Bruno alla giunta Conoci: no a nuovi campi nomadi

L’ex sindaco che nel 2015 aveva guidato il progetto di inclusione lancia l’allarme Alcuni camper di proprietà di famiglie rom trovati in sosta nella piazza di Fertilia 

ALGHERO. «Abbiamo fatto come comunità civile un’azione importante sgomberando sei anni fa un campo rom all’Arenosu e trovando soluzioni abitative. Ma attenzione, ora sembra che la situazione sia sfuggita di mano: ho visto quattro camper sostare oggi nell’area adiacente a piazzale San Marco, a Fertilia, con adulti e bambini rom. Così si rischia un nuovo campo. E non va bene. Non va assolutamente bene». La denuncia è dell’ex sindaco Mario Bruno, ora consigliere comunale, fatta martedì nelle brevi segnalazioni in consiglio, diretto al sindaco Mario Conoci e all’assessora Maria Grazia Salaris. Bruno si è detto disponibile a collaborare anche personalmente: «Subito un tavolo con le associazioni e i servizi sociali, con la Regione e il Centro d’ascolto della Diocesi: tutti soggetti che hanno dato vita al progetto di inclusione sociale delle famiglie rom. Un progetto che ha visto numerose famiglie rom ritrovare un futuro fuori dal campo, con ottimi risultati sotto il profilo dell'inclusione, altre situazioni invece sono risultate più difficili, con resistenze di vario genere».

Il progetto è diventato una buona prassi nazionale, come riconosciuto anche recentemente daI rapporto “Migrantes” che partendo dal modello Alghero ha stilato una guida in Italia per gli enti locali che vogliono andare oltre i campi rom. Il campo sgomberato nel gennaio 2015 era divenuto in 30 anni d'incuria uno dei simboli del degrado della città catalana. Contemporaneamente è scattato il Progetto di inclusione sociale. L’allora sindaco Mario Bruno aveva accompagnato con le associazioni le famiglie dei rom nei nuovi alloggi, ed aveva ringraziato «il prefetto, tutti i settori del Comune, a iniziare dai Servizi sociali, l’Asce Rom, il Centro d'ascolto, le forze dell’ordine e la polizia locale, per questo primo importante risultato».

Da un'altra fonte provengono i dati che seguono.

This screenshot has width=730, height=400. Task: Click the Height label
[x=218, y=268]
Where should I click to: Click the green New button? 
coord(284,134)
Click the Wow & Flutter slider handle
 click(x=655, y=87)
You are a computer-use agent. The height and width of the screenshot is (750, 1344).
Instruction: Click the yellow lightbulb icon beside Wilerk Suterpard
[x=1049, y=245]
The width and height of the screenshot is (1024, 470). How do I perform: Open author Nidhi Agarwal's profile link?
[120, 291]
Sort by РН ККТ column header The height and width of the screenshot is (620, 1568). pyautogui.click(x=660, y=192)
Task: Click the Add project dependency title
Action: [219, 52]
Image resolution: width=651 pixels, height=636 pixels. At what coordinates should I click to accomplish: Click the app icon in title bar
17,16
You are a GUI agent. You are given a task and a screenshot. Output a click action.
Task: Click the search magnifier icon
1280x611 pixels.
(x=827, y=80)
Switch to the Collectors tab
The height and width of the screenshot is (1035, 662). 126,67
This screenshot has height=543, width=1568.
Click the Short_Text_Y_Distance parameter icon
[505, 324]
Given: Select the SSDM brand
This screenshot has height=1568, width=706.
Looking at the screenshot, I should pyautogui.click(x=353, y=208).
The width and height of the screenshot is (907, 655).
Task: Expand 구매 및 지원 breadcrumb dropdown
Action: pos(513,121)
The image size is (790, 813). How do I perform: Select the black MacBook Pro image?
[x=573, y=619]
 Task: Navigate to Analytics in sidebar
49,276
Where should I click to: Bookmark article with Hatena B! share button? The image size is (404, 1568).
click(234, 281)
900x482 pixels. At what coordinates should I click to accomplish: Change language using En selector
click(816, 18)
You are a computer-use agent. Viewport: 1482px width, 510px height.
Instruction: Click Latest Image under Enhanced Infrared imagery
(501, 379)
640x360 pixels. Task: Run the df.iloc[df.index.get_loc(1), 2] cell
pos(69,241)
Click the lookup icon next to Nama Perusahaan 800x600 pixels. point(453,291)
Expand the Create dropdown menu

Il progetto d’inclusione, realizzato grazie al finanziamento della Regione e vincolato all'emergenza rom, è proseguito per sei anni con un accompagnamento delle famiglie sul territorio. Ora la situazione però, tra sfratti e mancanza di risorse, sembra implodere per diverse famiglie. L’assessora Salaris ha risposto affermando che il tema è all’attenzione degli uffici comunali e che vorrebbe presto affrontare la problematica in Commissione. Anche perché la problematica è più vasta: camper di rom sono stati avvistati anche a Maria Pia e fronte l’ospedale civile. Come hanno sottolineato anche la consigliera Monica Pulina del gruppo misto e Maurizio Pirisi della Lega, non si può far finta di niente. Ciò che sta succedendo rispetto al progetto rom è descritto in una delibera della giunta Conoci con la quale si attesta la conclusione del progetto per l'inclusione dei rom al 31 dicembre 2021. Non ci sarebbero più le risorse per sostenerlo. Da qui l'appello alla Regione, finora inascoltato. «Ma nel frattempo non si creino nuovi campi – sottolinea Mario Bruno –. A Fertilia, da tanti giorni, c’è una situazione che si potrebbe consolidare con il passare del tempo».